Published online by Cambridge University Press: 14 May 2024
About a decade after the end of second-wave feminism, precipitated by the intra-feminist sex wars of the 1980s, feminism rose again in the 1990s, this time in its third iteration. Third-wave feminism's emergence is bound up with the Riot Grrrl punk bands in Washington – and the feminist “zines” associated with them – and Anita Hill's accusations against judge Clarence Thomas of sexual harassment, which resulted in a wider discussion on the representation of women in leadership roles. Unlike second-wave feminism, third-wave feminism (and postfeminism) have been subject to a commercial uptake that has arguably been both damaging and advantageous for the cause. At the same time as feminism's recovery, the Old English poem Beowulf was witnessing a re-emergence in popularity, most notably in the 2000 translation by Seamus Heaney, and the numerous literary, televisual, and cinematic approaches to the poem in the 2000s. As with feminism, the 1990s and 2000s saw the Hollywood-ification of the poem, and thus, a complex variety of takes on the early medieval text.

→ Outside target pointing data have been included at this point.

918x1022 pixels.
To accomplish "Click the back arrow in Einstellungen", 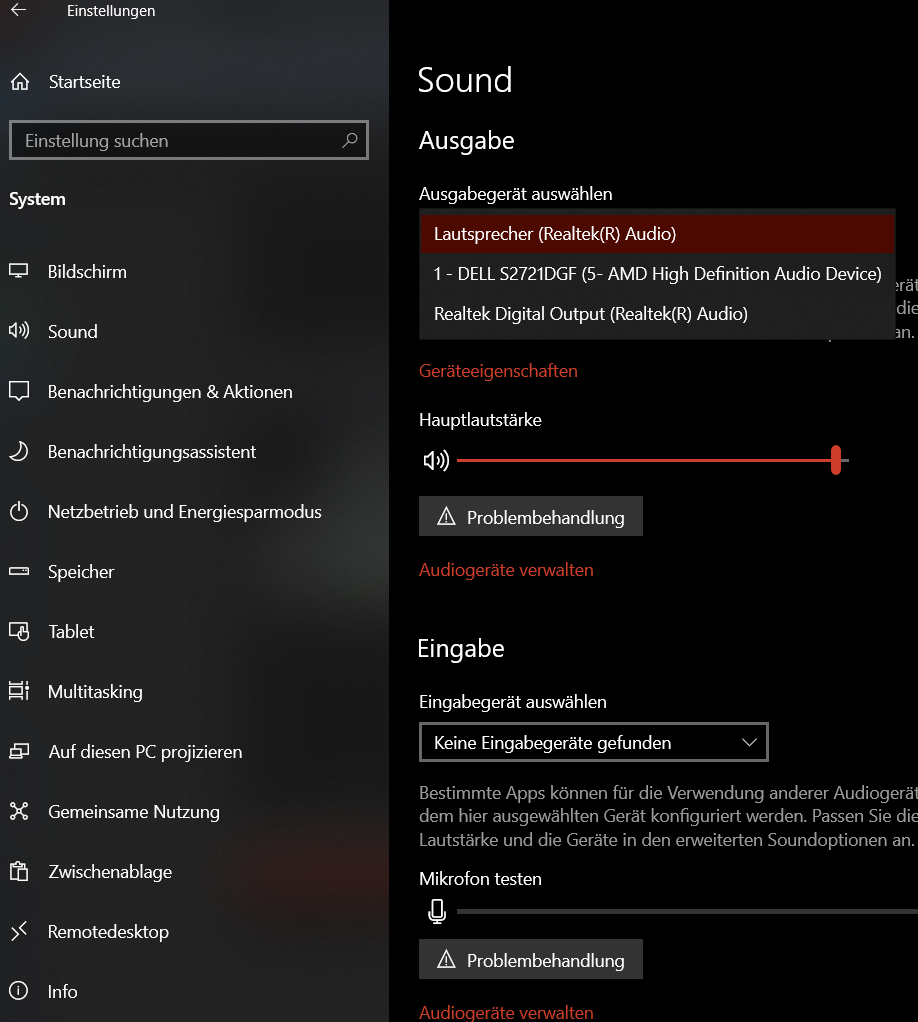I will [18, 11].
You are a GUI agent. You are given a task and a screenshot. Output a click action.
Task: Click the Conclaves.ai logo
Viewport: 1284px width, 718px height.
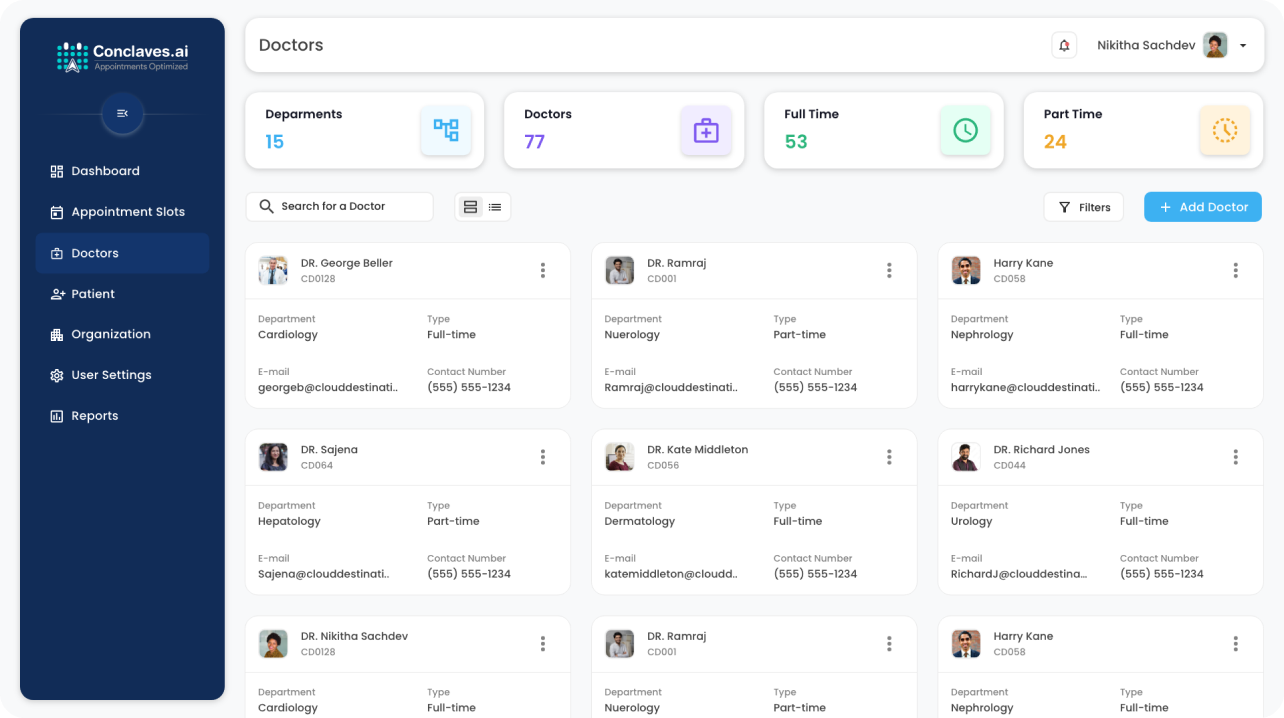[x=122, y=57]
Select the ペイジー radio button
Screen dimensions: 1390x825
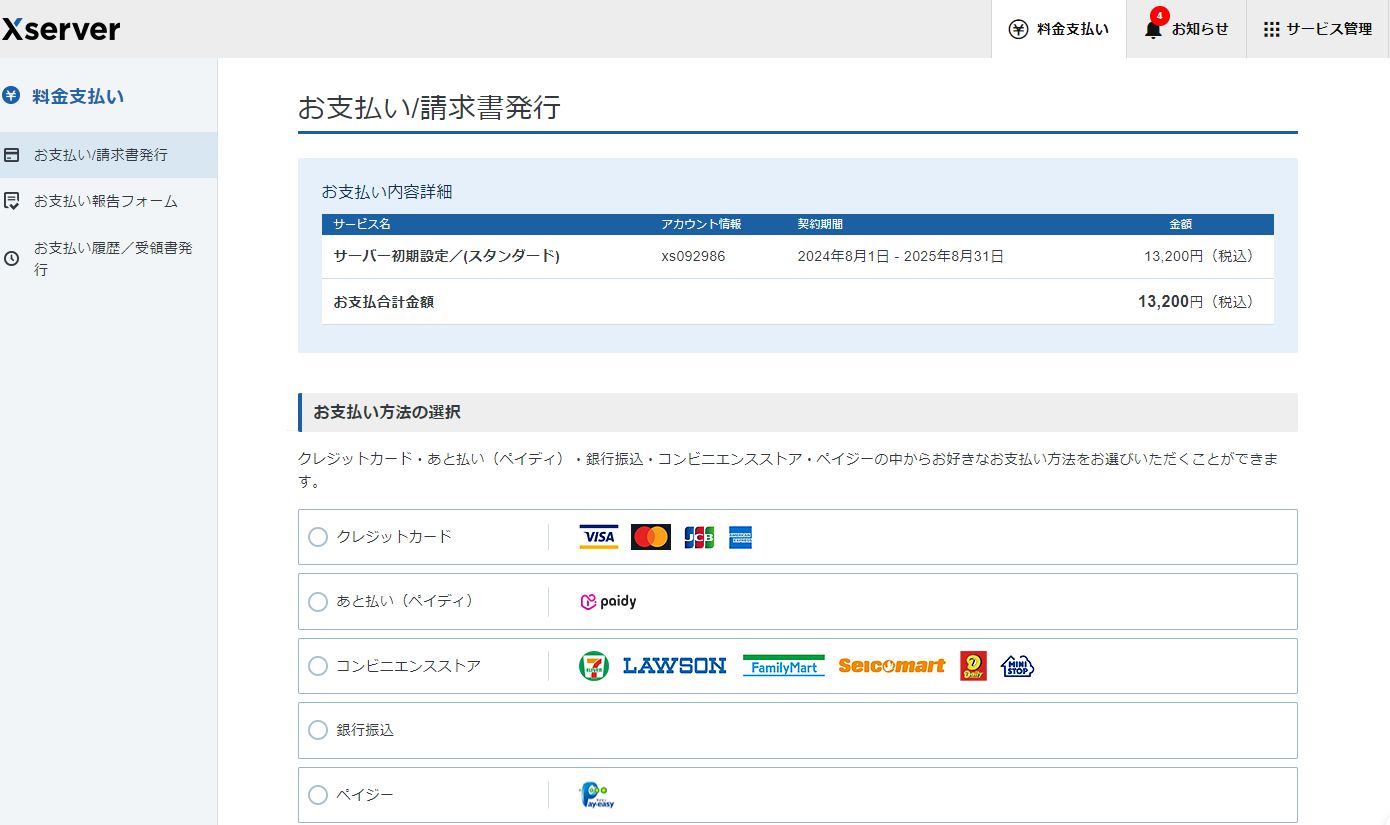[x=318, y=795]
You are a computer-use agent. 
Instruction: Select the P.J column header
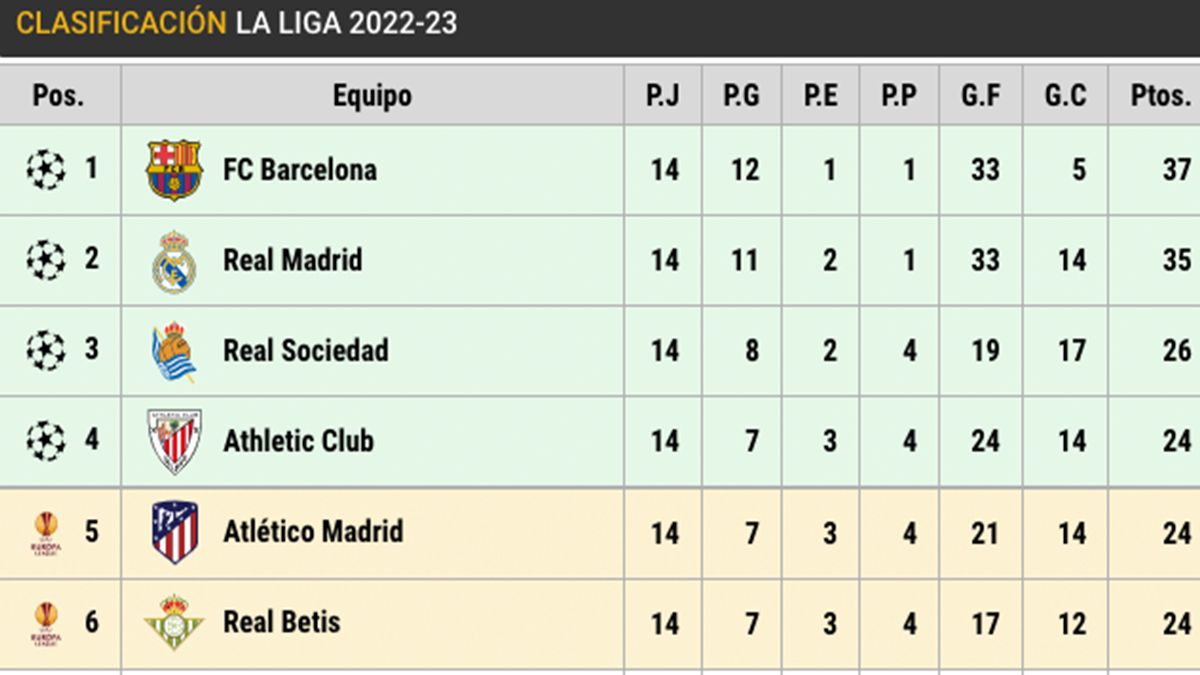click(663, 96)
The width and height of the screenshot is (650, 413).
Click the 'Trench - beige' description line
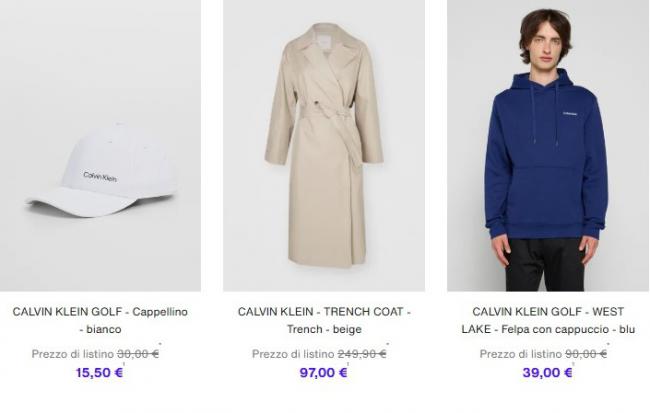tap(324, 329)
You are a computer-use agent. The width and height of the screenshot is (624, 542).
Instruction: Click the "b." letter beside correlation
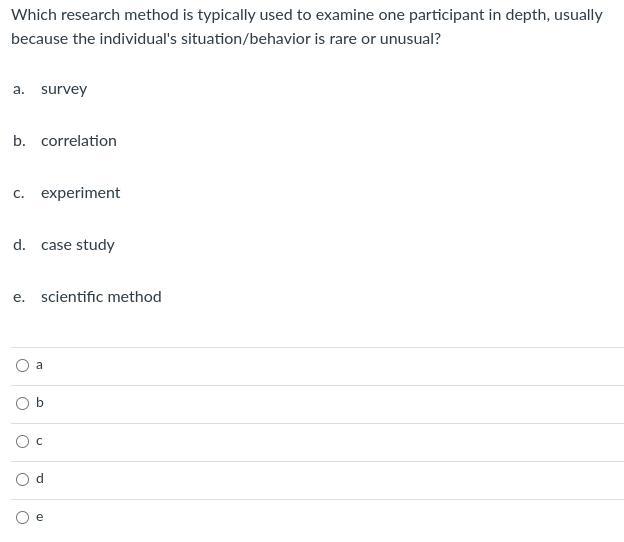pos(19,141)
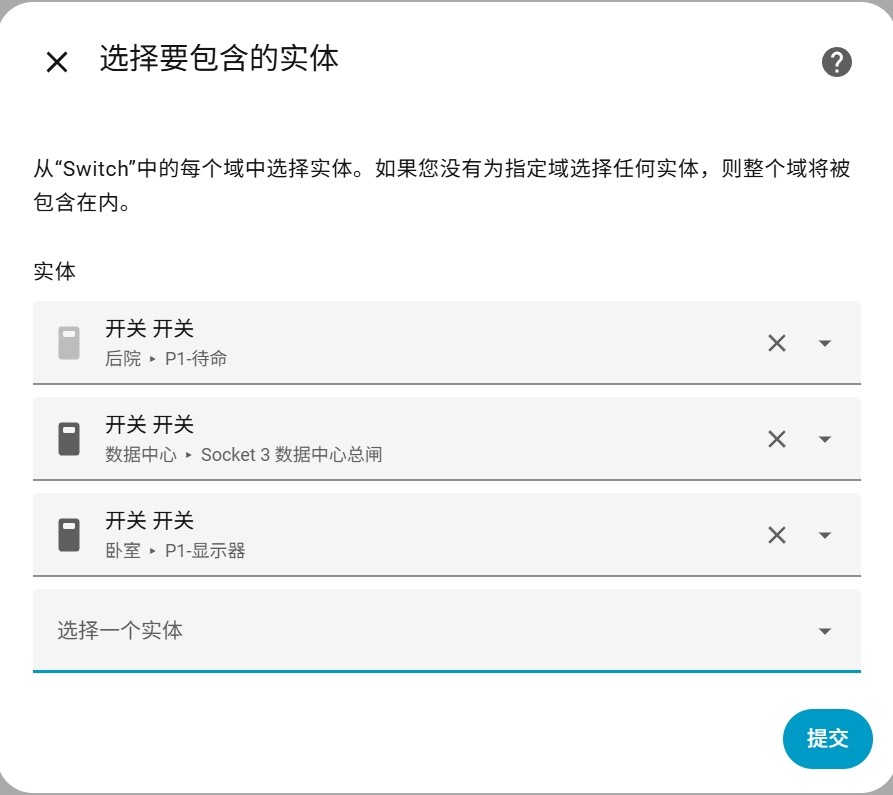893x795 pixels.
Task: Select the 后院 ▸ P1-待命 entity row text
Action: pyautogui.click(x=167, y=343)
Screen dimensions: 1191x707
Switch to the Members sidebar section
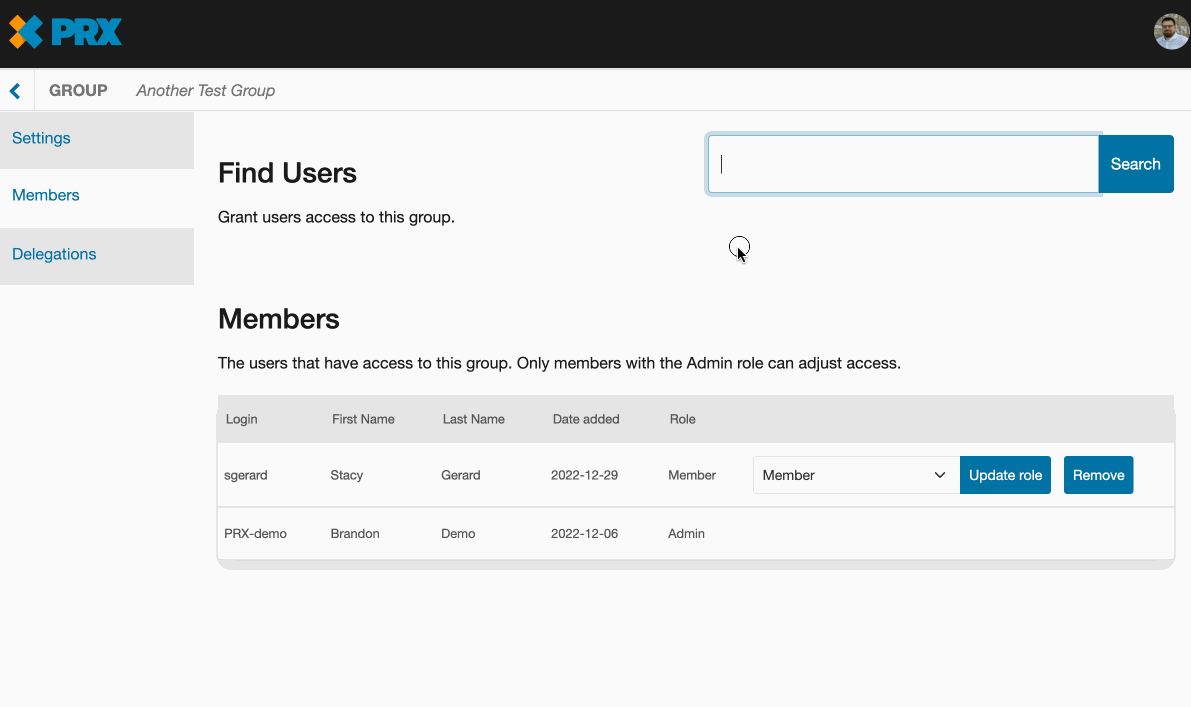tap(45, 195)
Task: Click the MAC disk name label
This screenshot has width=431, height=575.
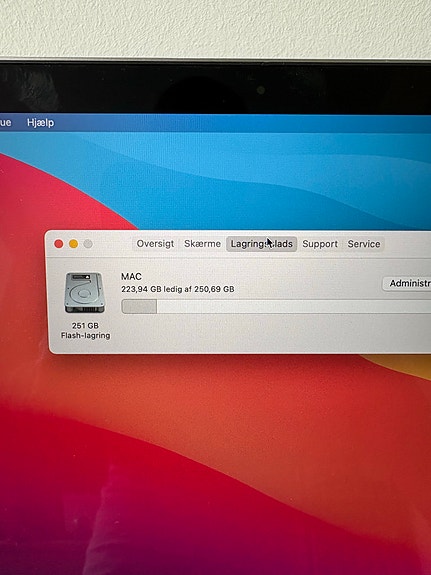Action: (x=131, y=276)
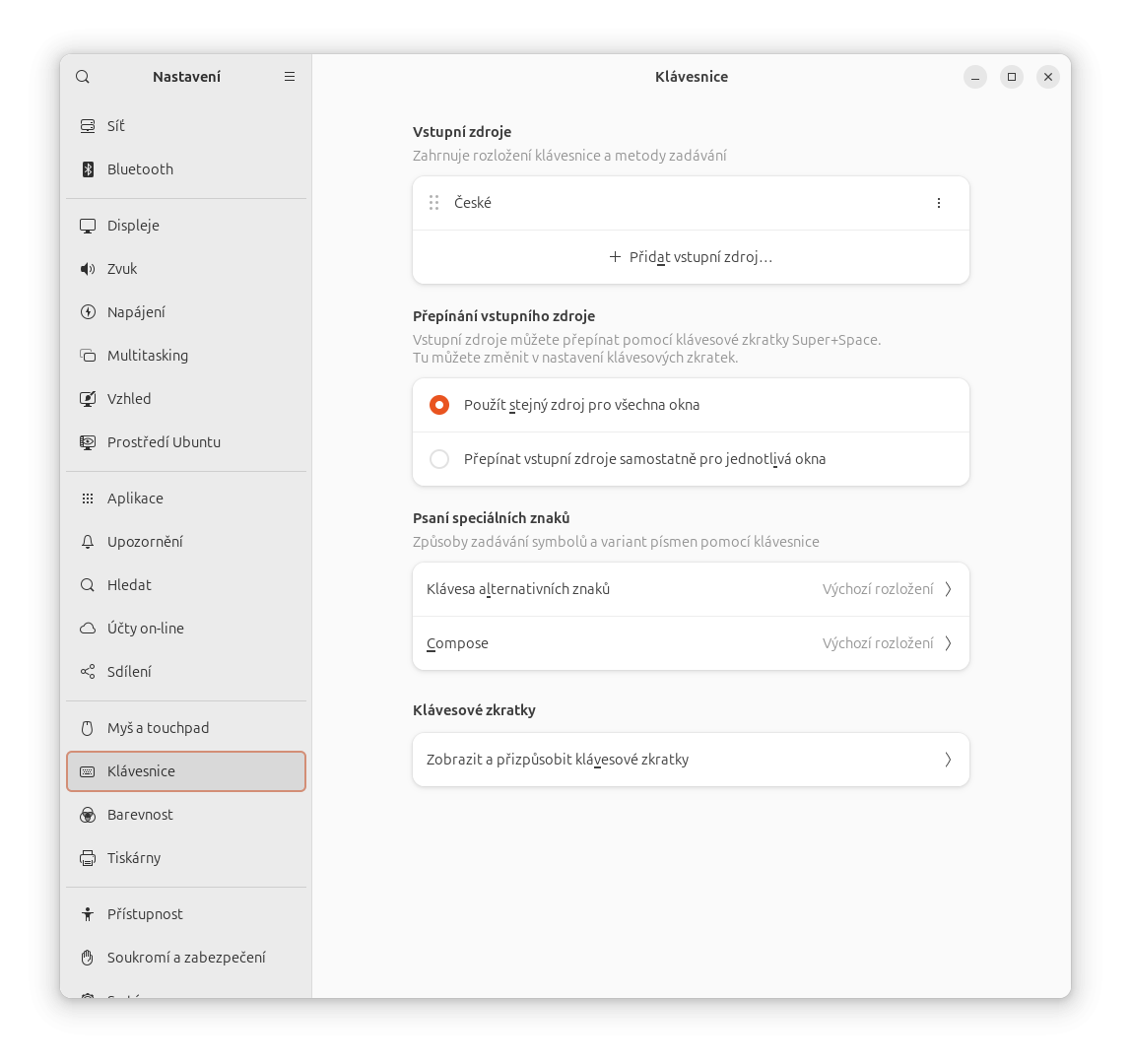Go to the Myš a touchpad section
The image size is (1131, 1064).
[158, 728]
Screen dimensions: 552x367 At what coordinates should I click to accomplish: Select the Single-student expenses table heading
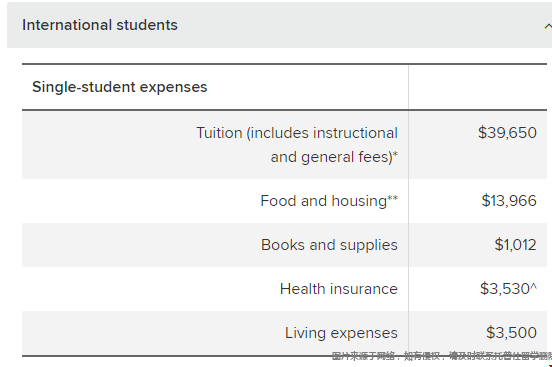pyautogui.click(x=120, y=87)
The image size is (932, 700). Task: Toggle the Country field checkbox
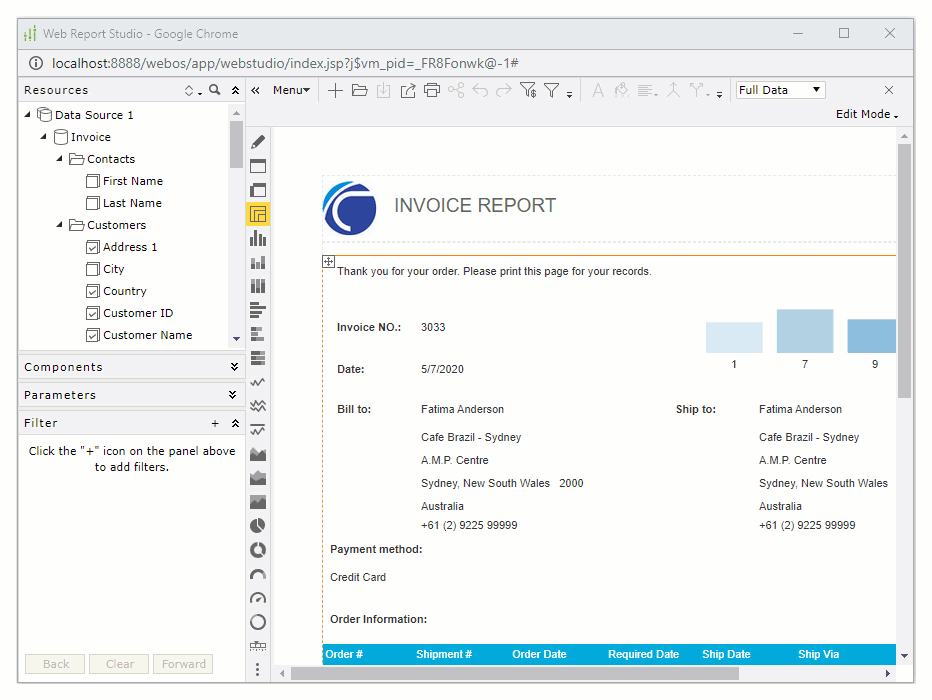coord(91,290)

This essay explores the intersections of these trends and argues that a number of contemporary Beowulf adaptations are bound up with both the championing of and resistance to third-wave feminism. This dialectic is further contextualized against the cyclical nature of feminism's “waves,” the characteristic peaks that signal a new wave, and the troughs that signal the backlash to it, as seen in the 1950s/1960s, 1970s/1980s, and, in this case, the 1990s/2000s. In a significant departure from Victorian portrayals of Grendel's mother as solely monstrous, each of the four adaptations discussed in this chapter is influenced by and responds to third-wave feminism, as evidenced by their similar depictions of Grendel's mother. All four of these texts depict her character as a shapeshifting being, both as a conventionally beautiful woman, and as horribly monstrous in her appearance. While these more recent adaptations depict Grendel's mother as a dichotomous figure, they do so to very different effect. Although she becomes a more significant character, I argue that some of the ostensibly more “empowering” depictions are nuanced attacks on women and female sexuality. Moreover, this oscillating representation of Grendel's mother can be understood as representative of the complex striations of third-wave feminism and postfeminism explored in this study, wherein female sexuality and its manifestation are often sites of contention.